Two different types of Trousseau’s sign exist, referring
to distinct clinical conditions. Trousseau’s sign of visceral
malignancy, also known as migratory thrombophlebitis,
refers to the development of successive crops of tender
nodules in affected blood vessels secondary to intravascular
low-grade hypercoagulation.68 Usually, the upper
extremities or the trunk is affected. The condition occurs
predominantly with pancreatic cancer, as well as with
stomach and lung cancer. Trousseau’s sign of tetany is
elicited by compressing the brachial artery in the upper
arm with a tourniquet or blood pressure cuff for 3
minutes, resulting in carpal spasm, and is characterized by
contraction of the fingers and hands into the ‘‘obstetrical
position.’’69
Ugly duckling sign refers to the observation that a nevus
that does not resemble a patient’s other nevi is more likely
to represent a melanoma. This relates to the ‘‘ugly
ducking’’ in Hans Christian Andersen’s tale, which did
not look like its siblings because it was not a duck but a
swan. The sign was recently reviewed by Mascaro and
colleagues.70
V sign is seen in patients with dermatomyositis and
refers to the erythema secondary to photosensitivity seen
in the V area of the upper chest.
Walzel sign refers to livedo reticularis seen in association
with acute and chronic pancreatitis.71 Several other
signs may be seen in patients with pancreatitis, including
Grey Turner’s sign, Cullen’s sign, and Trousseau’s sign.

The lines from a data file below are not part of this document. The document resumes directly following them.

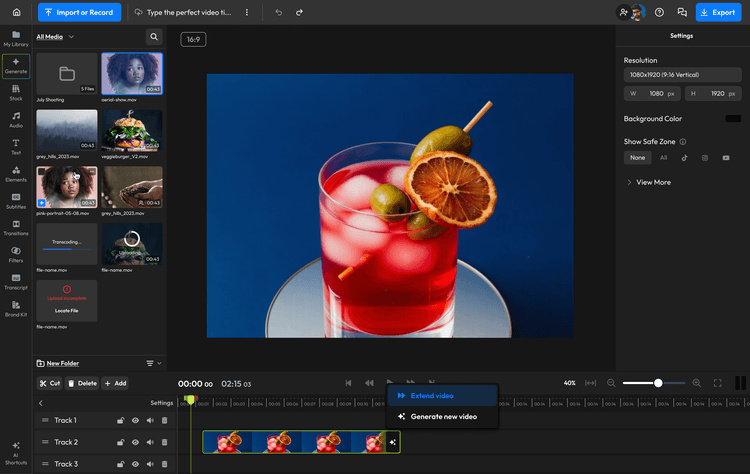Viewport: 750px width, 474px height.
Task: Click the Export button
Action: tap(717, 13)
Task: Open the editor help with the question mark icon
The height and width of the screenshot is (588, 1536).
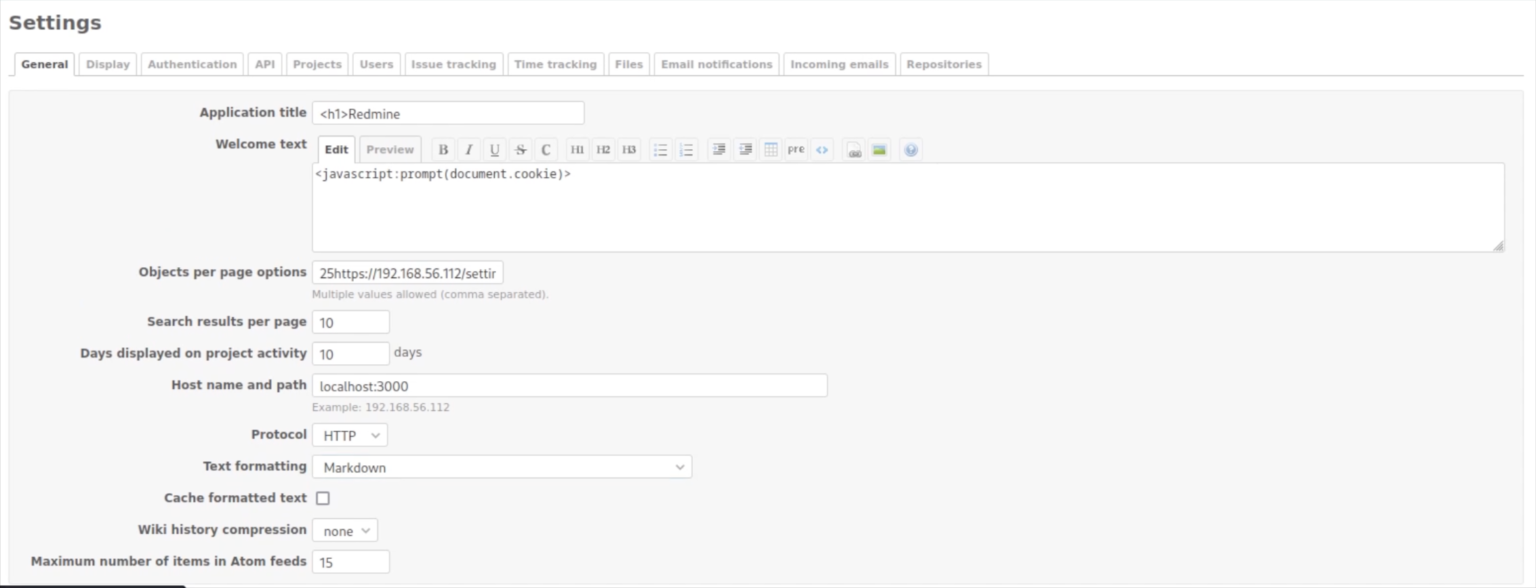Action: pyautogui.click(x=910, y=149)
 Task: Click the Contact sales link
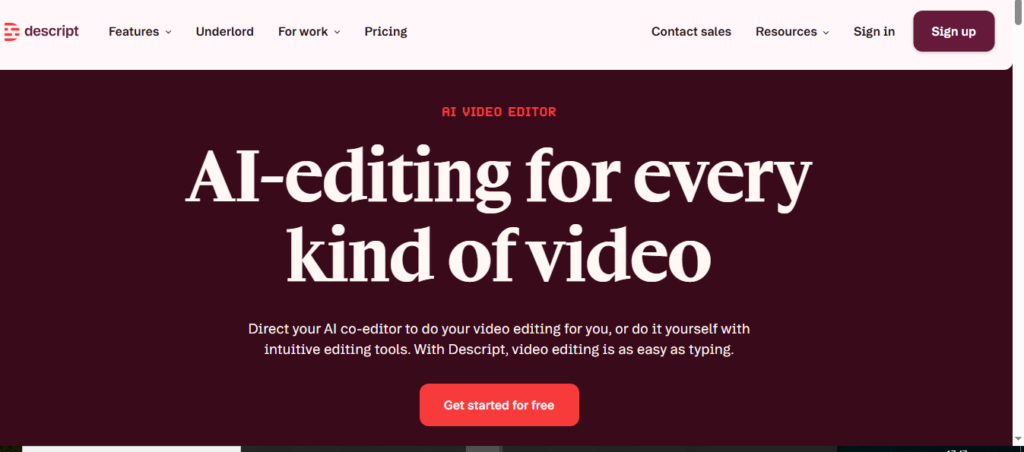coord(691,32)
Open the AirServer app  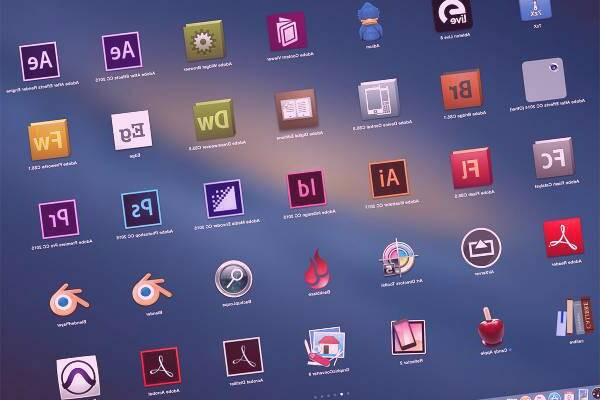tap(479, 246)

Winterbottom’s sign was described by Thomas
Winterbottom, an English physician (1765–1859). The
sign refers to the occasionally visible enlargement of lymph
nodes in the posterior cervical group, which is seen in the
Gambian form of African trypanosomiasis. There are three
stages of the infection, with Winterbottom’s sign seen in
the second stage that occurs 6 to 8 weeks into the disease.
During this stage, patients present with systemic symptoms
and also develop irregular, transient, erythematous
macules or urticarial lesions, most commonly on the
trunk.72
Conclusion
A multitude of signs exist in dermatology, and an exhaustive
list is difficult to prepare. Many signs are based on the
morphology or physical characteristics of the lesions. The
eponymous nature of some signs highlights the rich history
of dermatology. Signs are objective findings that are
important in eliciting diagnosis or in narrowing differential
diagnosis. It is important to keep in mind that cutaneous
signs are rarely pathognomonic and each is associated with
inherent sensitivity and specificity. For instance, Battle’s
sign has a low sensitivity in patients with basilar skull
fracture, but it is highly specific in that its presence is highly
suggestive of the condition. Better appreciation and
knowledge of cutaneous signs will enhance the care of
patients with dermatologic manifestations.